Task prompt
Lay out the lines of the stored data below as a JSON list of strings, one string per line, skipping blank lines. Leave the pictures out.

Stored data
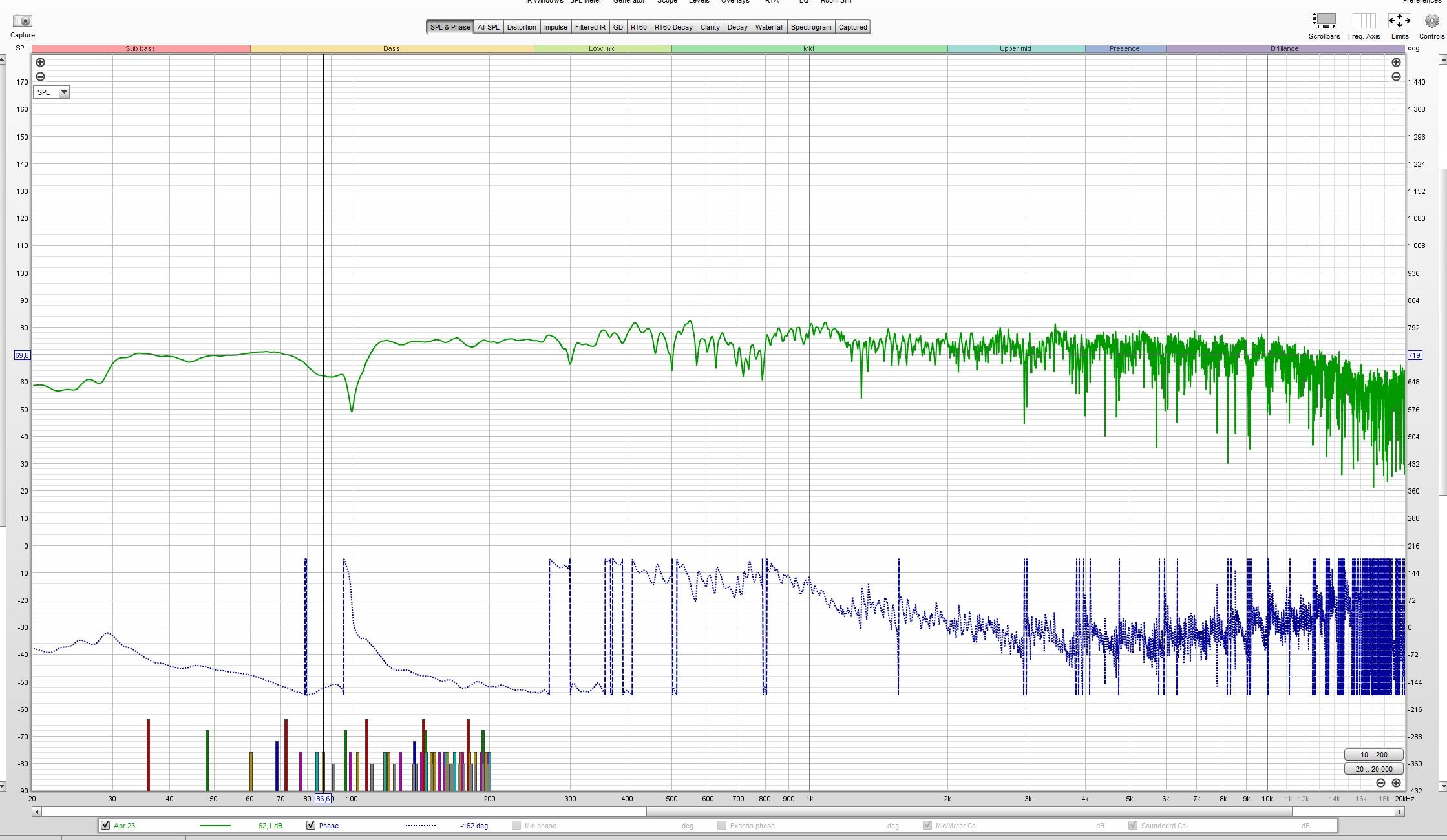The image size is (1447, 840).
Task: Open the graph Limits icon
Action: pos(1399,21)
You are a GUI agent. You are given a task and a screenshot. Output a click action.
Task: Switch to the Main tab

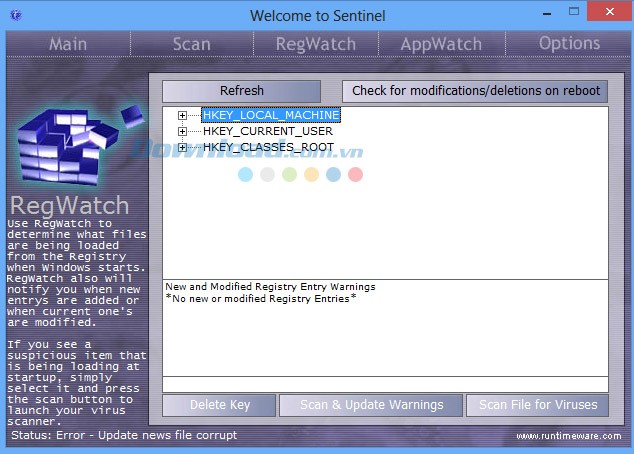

Right answer
[
  "The image size is (1447, 840).",
  "Task: Open the graph Limits icon",
  "Action: pos(1399,21)",
  "You are a GUI agent. You are given a task and a screenshot. Output a click action.",
  "Task: Switch to the Main tab"
]